Com a Matriz de Saldos Contábeis, os dados originais de cada subgrupo de receita e despesa serão enviados mensalmente ao sistema desenvolvido pelo Tesouro. Este programa formatará essa informação primária com base nos critérios da Fazenda federal e emitirá os rascunhos dos relatórios, que já serão públicos, conforme explicou ao Valor a subsecretária do Tesouro e contadora-geral da União, Gildenora Dantas Milhomem.

Segundo ela, caso os Estados queiram ajustar alguma formatação de dados constantes dos relatórios feitos com base na matriz a partir de um entendimento diferente sobre contabilização de algum item, deverão fazê-lo na forma de nota explicativa. Os gestores locais continuarão tendo que declarar para o Tesouro que estão cumprindo as obrigações da LRF.
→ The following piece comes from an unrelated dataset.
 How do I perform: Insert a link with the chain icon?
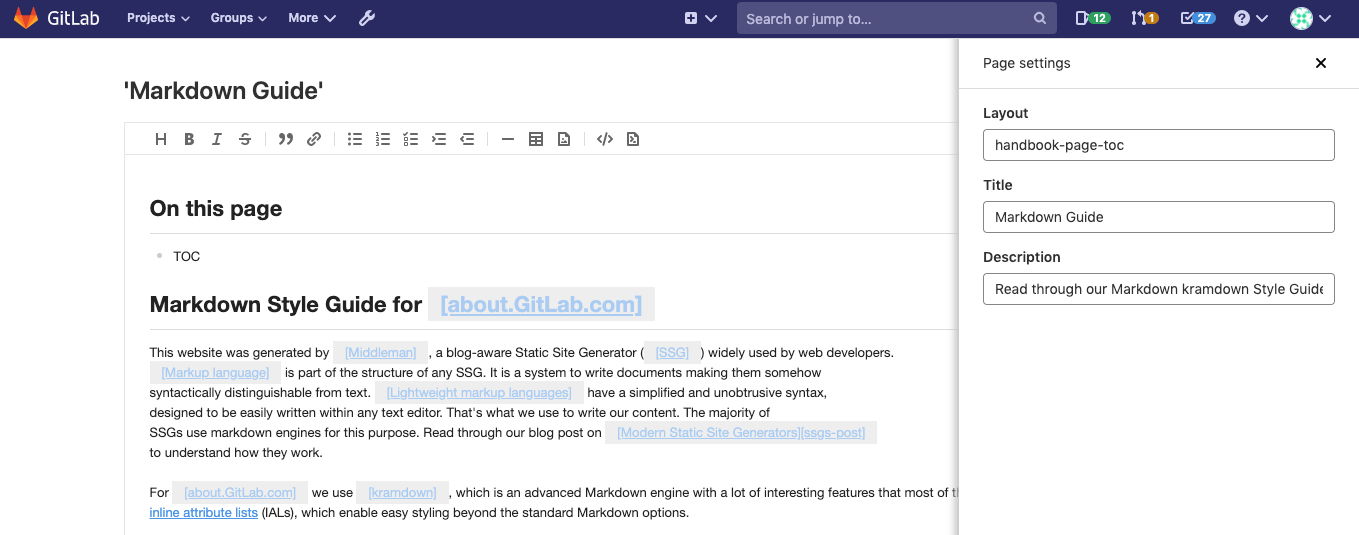(x=314, y=140)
A subsecretária informou que o Tesouro está preparando uma espécie de “convênio guarda-chuva” para que os Tribunais de Contas Estaduais possam aderir e ter acesso facilitado à Matriz e aos relatórios produzidos, acelerando a análise das finanças regionais. O convênio geral fica aberto e aquele que quiser participar dessa troca de informações por meio de um termo de adesão. “Como há procura grande por parte de quase todos os tribunais, nós decidimos fazer um acordo de cooperação maior”, disse, explicando que o instrumento legal está em fase final para publicação.
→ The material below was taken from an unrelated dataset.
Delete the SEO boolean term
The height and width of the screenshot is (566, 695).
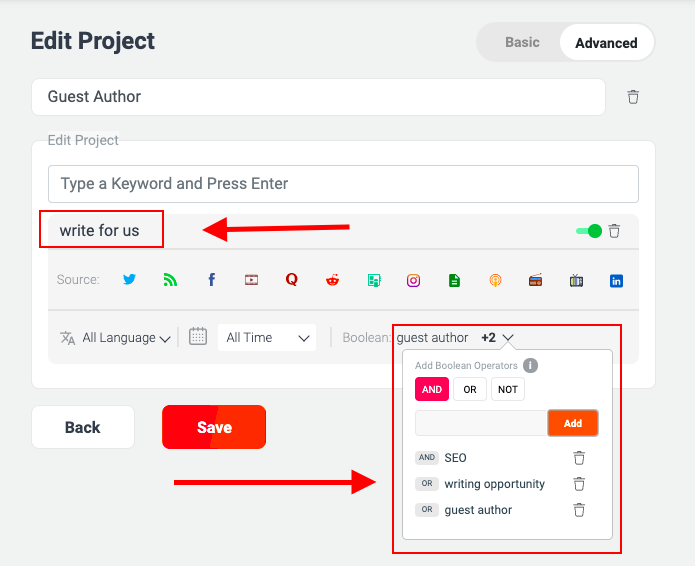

Muitos Tribunais de Contas analisam não só contas dos Estados, mas também de uma série de municípios, trabalho que muitas vezes é dificultado pelas diferentes formatações que cada ente dá para os dados apresentados à respectiva corte de contas.

Além dos Estados, DF e capitais já serem obrigados a fornecer a partir de janeiro do ano que vem, os municípios que têm regime próprio de Previdência terão que fazê-lo a partir de julho de 2018. O restante das cidades terá um prazo mais longo e serão obrigados apenas a partir de 2019. A exigência não incluirá dados antigos das contas estaduais e municipais.

Ana Paula explicou que a obrigatoriedade de fornecimento dos dados primários não interfere na autonomia dos entes da federação. Ela lembrou que Estados e Municípios poderão continuar apresentando seus relatórios e análise conforme entendimento dos Tribunais locais, para efeito de cumprimento das regras fiscais, mas agora haverá maior transparência dos dados e facilitação do controle social.

“Isto vai ensejar um amadurecimento da sociedade na questão fiscal. E isto está se tornando possível por uma questão tecnológica, uma inovação”, disse, destacando que o sistema foi desenvolvido pelo Tesouro e é facilmente integrável com os existentes em Estados e Municípios.

A secretária do Tesouro também ressaltou que o órgão estará atento a eventuais dificuldades operacionais que venham a surgir para ajudar os entes a cumprirem suas obrigações.